• [What is needed]:
Below are the entries to retype; reproduce each one exactly.

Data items
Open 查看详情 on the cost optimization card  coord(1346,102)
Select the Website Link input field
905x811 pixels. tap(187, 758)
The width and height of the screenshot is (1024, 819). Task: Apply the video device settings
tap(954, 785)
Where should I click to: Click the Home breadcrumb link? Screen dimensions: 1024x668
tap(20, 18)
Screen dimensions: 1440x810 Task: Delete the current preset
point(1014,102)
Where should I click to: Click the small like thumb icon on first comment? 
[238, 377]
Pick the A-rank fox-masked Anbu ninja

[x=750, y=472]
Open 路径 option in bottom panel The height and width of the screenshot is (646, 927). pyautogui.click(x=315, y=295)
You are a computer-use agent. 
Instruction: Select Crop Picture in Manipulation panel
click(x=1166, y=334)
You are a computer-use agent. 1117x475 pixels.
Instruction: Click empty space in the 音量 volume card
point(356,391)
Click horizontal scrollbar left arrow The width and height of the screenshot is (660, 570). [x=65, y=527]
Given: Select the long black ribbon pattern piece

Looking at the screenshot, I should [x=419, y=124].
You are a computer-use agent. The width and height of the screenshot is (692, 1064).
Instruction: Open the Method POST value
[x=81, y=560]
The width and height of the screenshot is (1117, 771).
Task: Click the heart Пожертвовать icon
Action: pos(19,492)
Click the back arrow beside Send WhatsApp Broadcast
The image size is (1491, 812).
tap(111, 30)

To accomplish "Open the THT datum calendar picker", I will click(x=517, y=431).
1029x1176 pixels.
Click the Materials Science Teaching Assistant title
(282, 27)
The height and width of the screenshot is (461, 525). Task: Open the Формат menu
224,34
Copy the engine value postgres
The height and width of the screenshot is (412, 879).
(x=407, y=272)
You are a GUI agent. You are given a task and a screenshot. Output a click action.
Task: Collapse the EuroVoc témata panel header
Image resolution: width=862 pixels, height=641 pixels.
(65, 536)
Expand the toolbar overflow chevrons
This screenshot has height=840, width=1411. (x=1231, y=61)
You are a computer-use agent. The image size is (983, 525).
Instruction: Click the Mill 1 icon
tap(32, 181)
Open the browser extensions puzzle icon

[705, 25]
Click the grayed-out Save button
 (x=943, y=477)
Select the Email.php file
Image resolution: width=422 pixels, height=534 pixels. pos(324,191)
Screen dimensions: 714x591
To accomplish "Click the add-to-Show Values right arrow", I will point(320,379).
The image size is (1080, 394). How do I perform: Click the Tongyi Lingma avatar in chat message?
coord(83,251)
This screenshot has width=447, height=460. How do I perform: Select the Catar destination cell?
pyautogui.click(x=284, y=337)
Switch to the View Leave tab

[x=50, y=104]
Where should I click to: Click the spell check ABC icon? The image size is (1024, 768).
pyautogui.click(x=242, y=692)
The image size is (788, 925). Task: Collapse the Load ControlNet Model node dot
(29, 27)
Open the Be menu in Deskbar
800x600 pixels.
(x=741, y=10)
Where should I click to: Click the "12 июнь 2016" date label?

• [Result]:
Open 查看详情 on the cost optimization card  coord(1346,102)
Select the Website Link input field
905x811 pixels. tap(187, 758)
The width and height of the screenshot is (1024, 819). Task: Apply the video device settings
tap(954, 785)
Where should I click to: Click the Home breadcrumb link? Screen dimensions: 1024x668
tap(20, 18)
Screen dimensions: 1440x810 Task: Delete the current preset
point(1014,102)
Where should I click to: Click the small like thumb icon on first comment? 
[238, 377]
Pick the A-rank fox-masked Anbu ninja

[x=750, y=472]
Open 路径 option in bottom panel The height and width of the screenshot is (646, 927). pyautogui.click(x=315, y=295)
You are a computer-use agent. 
Instruction: Select Crop Picture in Manipulation panel
click(x=1166, y=334)
You are a computer-use agent. 1117x475 pixels.
Instruction: Click empty space in the 音量 volume card
point(356,391)
Click horizontal scrollbar left arrow The width and height of the screenshot is (660, 570). [x=65, y=527]
Given: Select the long black ribbon pattern piece

Looking at the screenshot, I should [x=419, y=124].
You are a computer-use agent. The width and height of the screenshot is (692, 1064).
Instruction: Open the Method POST value
[x=81, y=560]
The width and height of the screenshot is (1117, 771).
Task: Click the heart Пожертвовать icon
Action: pos(19,492)
Click the back arrow beside Send WhatsApp Broadcast
The image size is (1491, 812).
tap(111, 30)

To accomplish "Open the THT datum calendar picker", I will click(x=517, y=431).
1029x1176 pixels.
Click the Materials Science Teaching Assistant title
(282, 27)
The height and width of the screenshot is (461, 525). Task: Open the Формат menu
224,34
Copy the engine value postgres
The height and width of the screenshot is (412, 879).
(x=407, y=272)
You are a GUI agent. You are given a task and a screenshot. Output a click action.
Task: Collapse the EuroVoc témata panel header
Image resolution: width=862 pixels, height=641 pixels.
(65, 536)
Expand the toolbar overflow chevrons
This screenshot has height=840, width=1411. (x=1231, y=61)
You are a computer-use agent. The image size is (983, 525).
Instruction: Click the Mill 1 icon
tap(32, 181)
Open the browser extensions puzzle icon

[705, 25]
Click the grayed-out Save button
 (x=943, y=477)
Select the Email.php file
Image resolution: width=422 pixels, height=534 pixels. pos(324,191)
Screen dimensions: 714x591
To accomplish "Click the add-to-Show Values right arrow", I will point(320,379).
The image size is (1080, 394). How do I perform: Click the Tongyi Lingma avatar in chat message?
coord(83,251)
This screenshot has width=447, height=460. How do I perform: Select the Catar destination cell?
pyautogui.click(x=284, y=337)
Switch to the View Leave tab

[x=50, y=104]
Where should I click to: Click the spell check ABC icon? The image size is (1024, 768).
pyautogui.click(x=242, y=692)
The image size is (788, 925). Task: Collapse the Load ControlNet Model node dot
(29, 27)
Open the Be menu in Deskbar
800x600 pixels.
(x=741, y=10)
Where should I click to: Click the "12 июнь 2016" date label?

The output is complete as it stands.